= RECORDED INFORMATION =

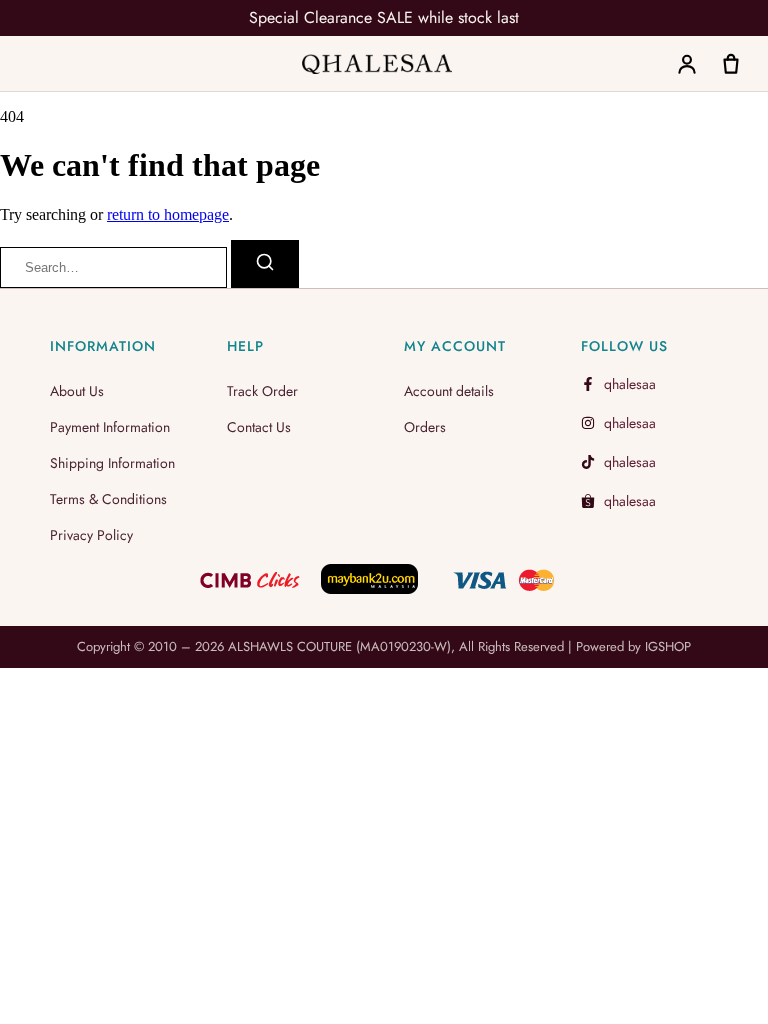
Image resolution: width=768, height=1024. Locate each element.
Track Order (262, 391)
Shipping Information (112, 463)
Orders (425, 427)
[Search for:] (115, 266)
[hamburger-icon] (35, 58)
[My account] (687, 64)
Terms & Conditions (108, 499)
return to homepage (168, 214)
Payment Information (110, 427)
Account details (449, 391)
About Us (77, 391)
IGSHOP (668, 646)
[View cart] (731, 64)
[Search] (265, 264)
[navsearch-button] (640, 66)
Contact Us (259, 427)
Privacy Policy (91, 535)
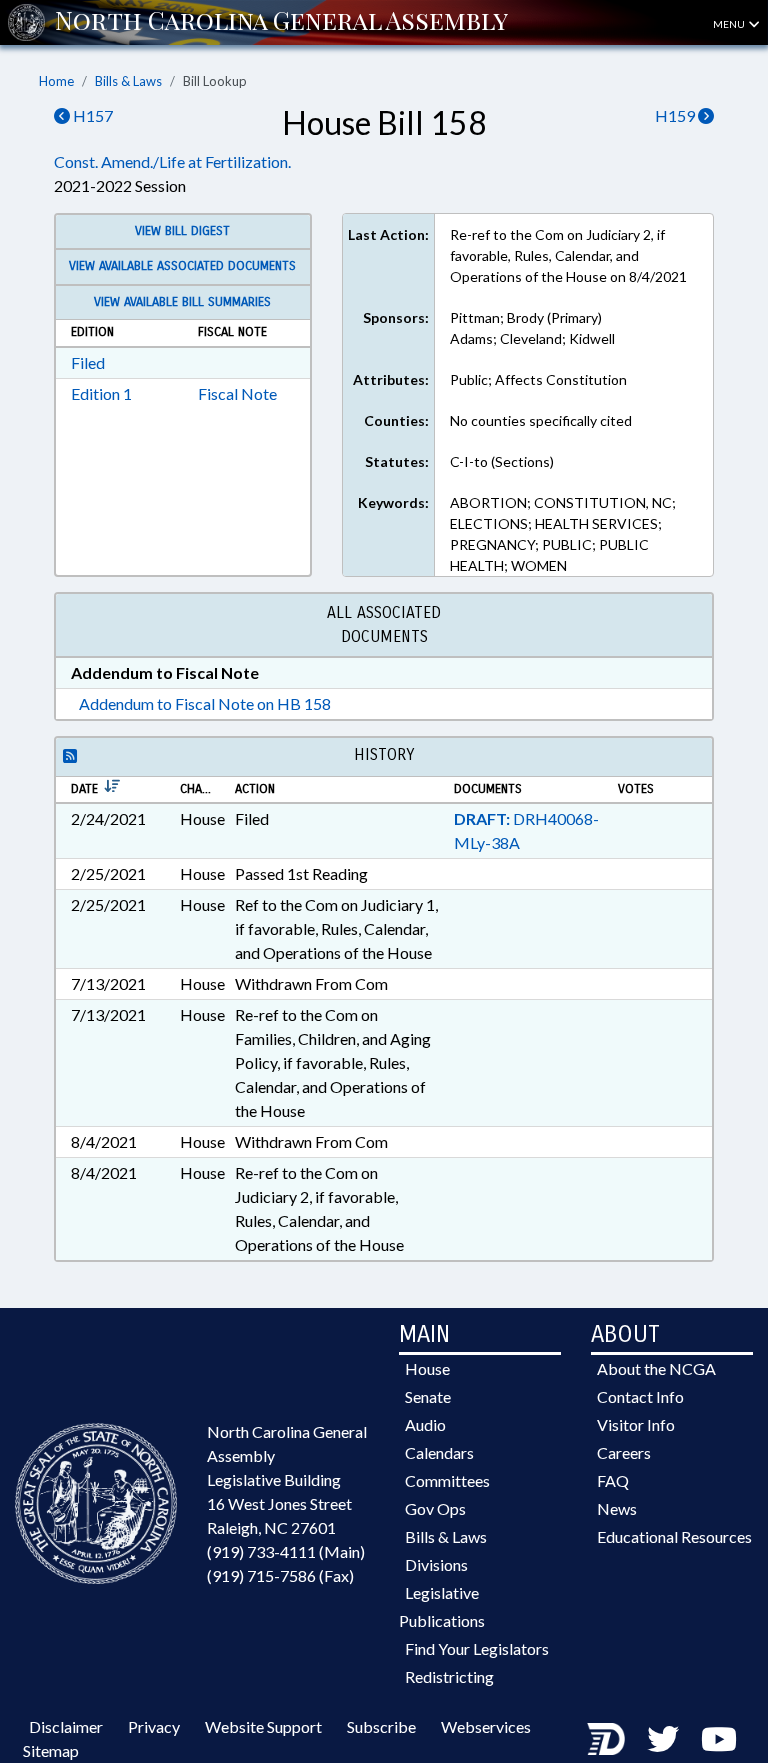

= TASK TO CARRY OUT =
The answer should consist only of the lines from the one with "[hamburger-icon] (35, 58)" through the last line of the material above, copied exactly, with no pictures.

= FINISHED TASK =
[hamburger-icon] (35, 58)
[My account] (687, 64)
Terms & Conditions (108, 499)
return to homepage (168, 214)
Payment Information (110, 427)
Account details (449, 391)
About Us (77, 391)
IGSHOP (668, 646)
[View cart] (731, 64)
[Search] (265, 264)
[navsearch-button] (640, 66)
Contact Us (259, 427)
Privacy Policy (91, 535)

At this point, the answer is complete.